WHAT YOU ARE ASKED TO DO:
Express the entries from the line with "You are a computer-use agent." to the line with "Looking at the screenshot, I should (10, 11)." as a numbered list, skipping blank lines.

Records from a pointing dataset:
========================================

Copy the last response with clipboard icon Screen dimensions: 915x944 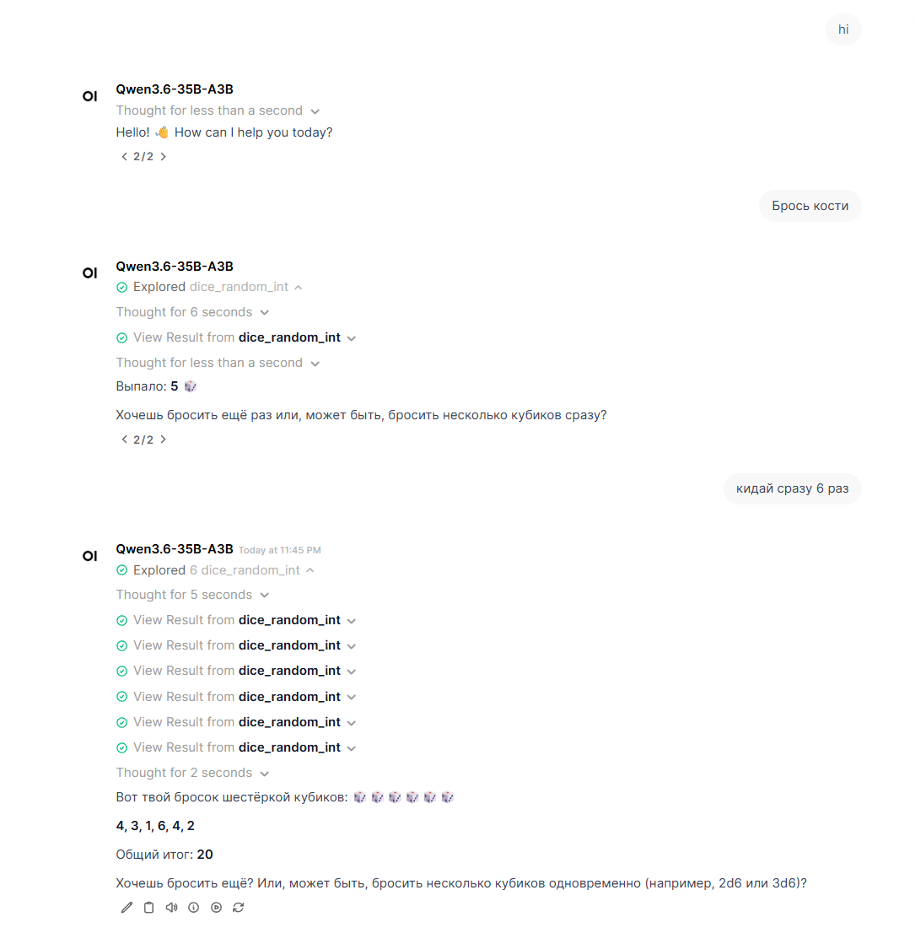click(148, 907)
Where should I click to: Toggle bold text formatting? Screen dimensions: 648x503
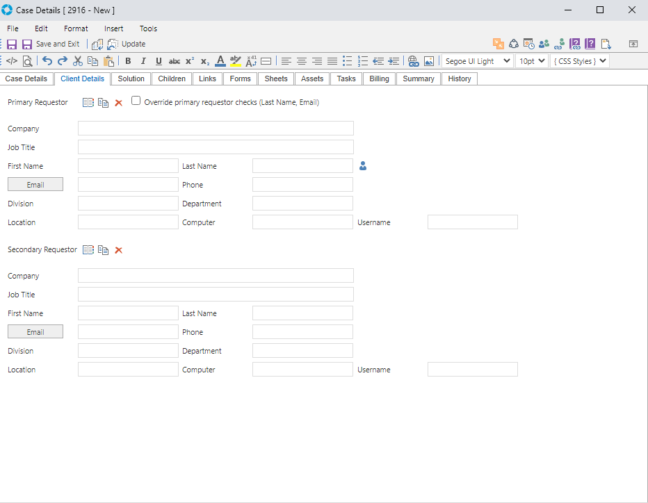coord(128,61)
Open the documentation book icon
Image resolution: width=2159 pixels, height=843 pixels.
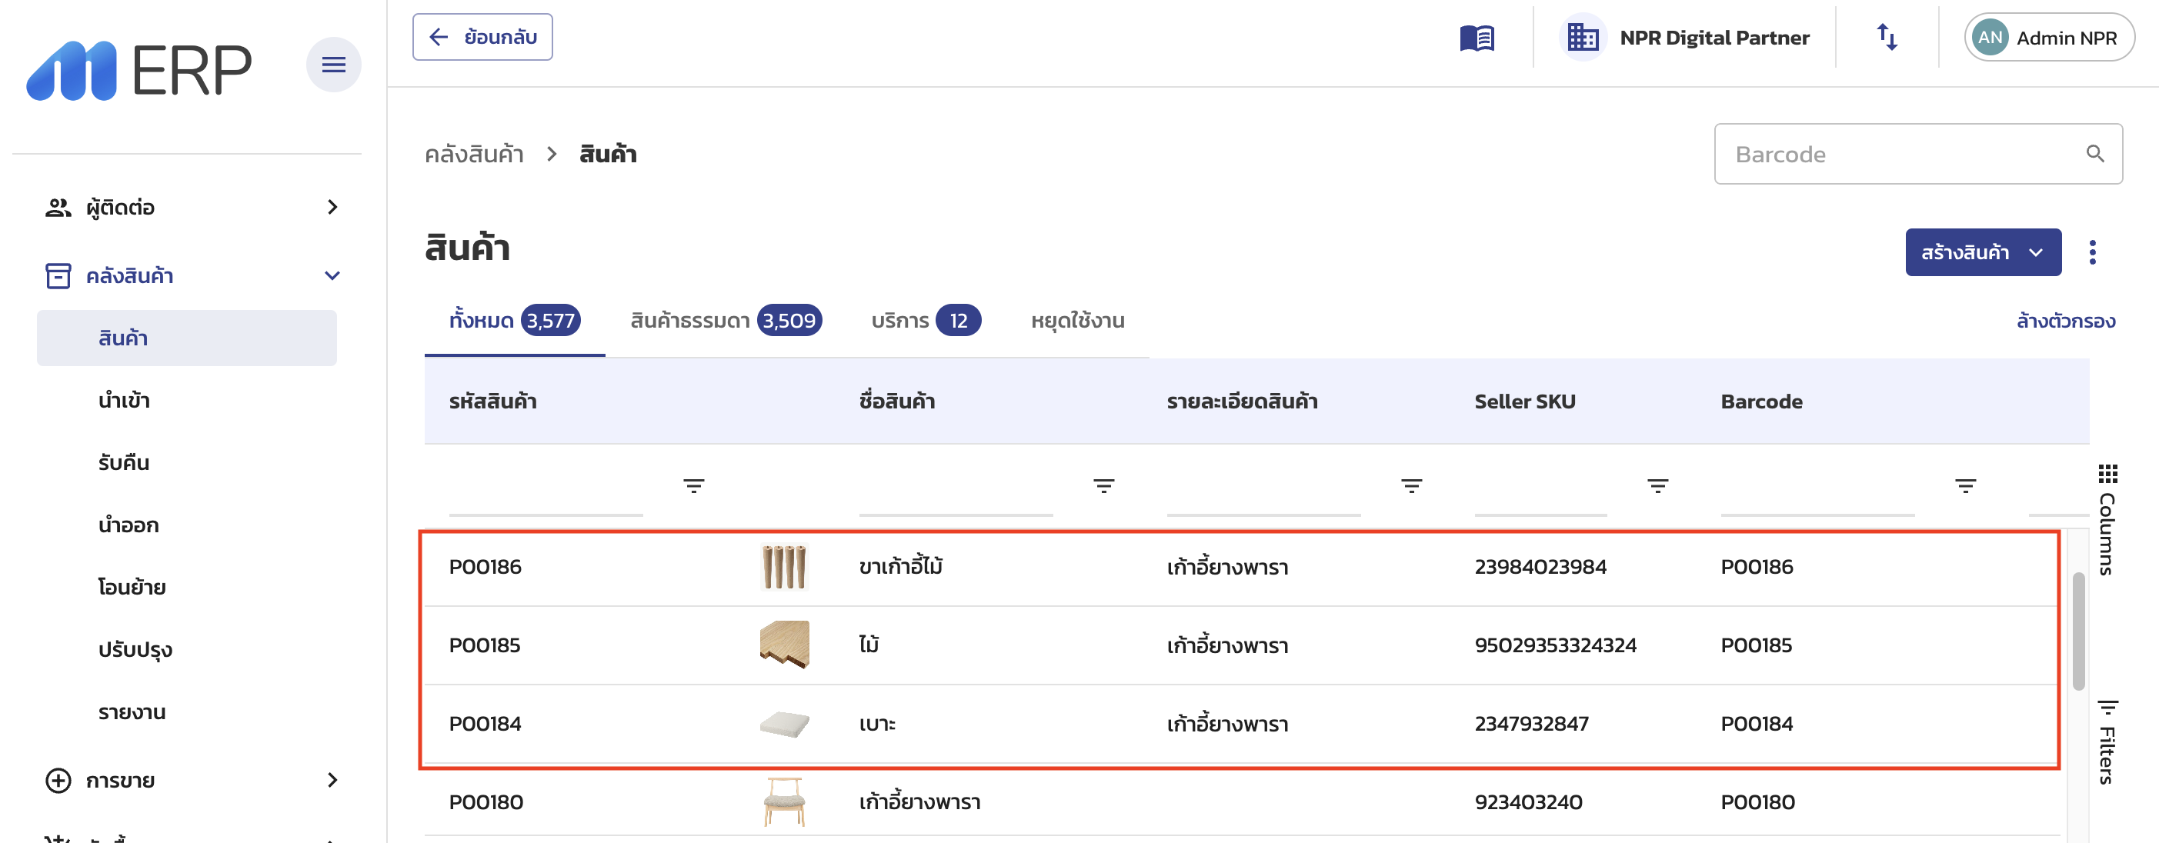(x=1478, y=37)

========================================

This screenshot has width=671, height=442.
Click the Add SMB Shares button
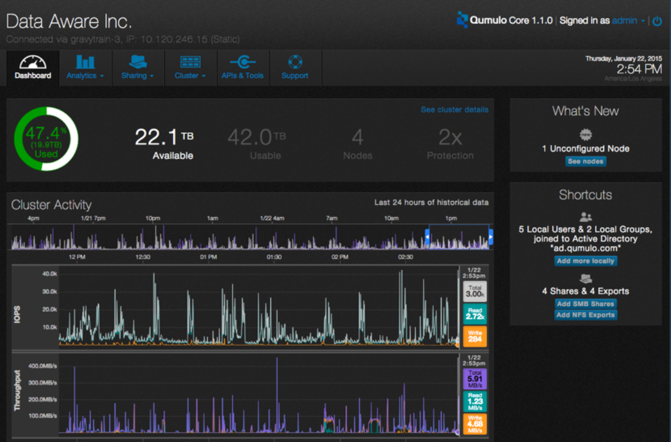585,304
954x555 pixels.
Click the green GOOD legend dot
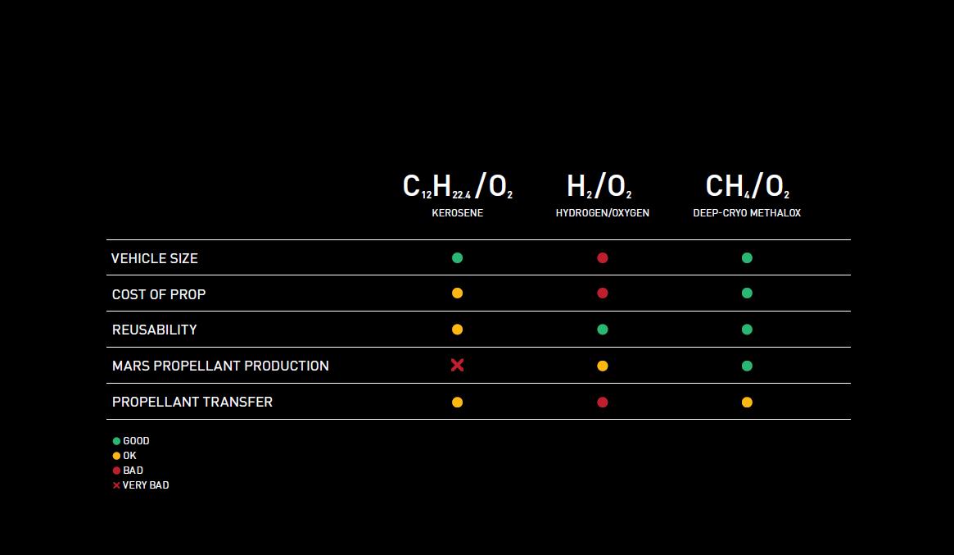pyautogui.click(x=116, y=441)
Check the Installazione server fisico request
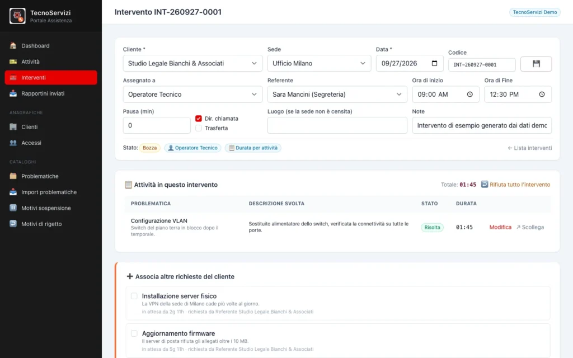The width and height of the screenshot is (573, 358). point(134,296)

========================================

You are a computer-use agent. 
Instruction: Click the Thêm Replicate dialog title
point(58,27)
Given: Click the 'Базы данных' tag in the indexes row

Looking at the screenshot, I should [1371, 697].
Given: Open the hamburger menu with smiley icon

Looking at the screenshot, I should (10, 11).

========================================

TASK SOLUTION:
1. You are a computer-use agent. 
2. Instruction: Click the Thêm Replicate dialog title
3. point(58,27)
4. Given: Click the 'Базы данных' tag in the indexes row
5. Looking at the screenshot, I should [1371, 697].
6. Given: Open the hamburger menu with smiley icon
7. Looking at the screenshot, I should (10, 11).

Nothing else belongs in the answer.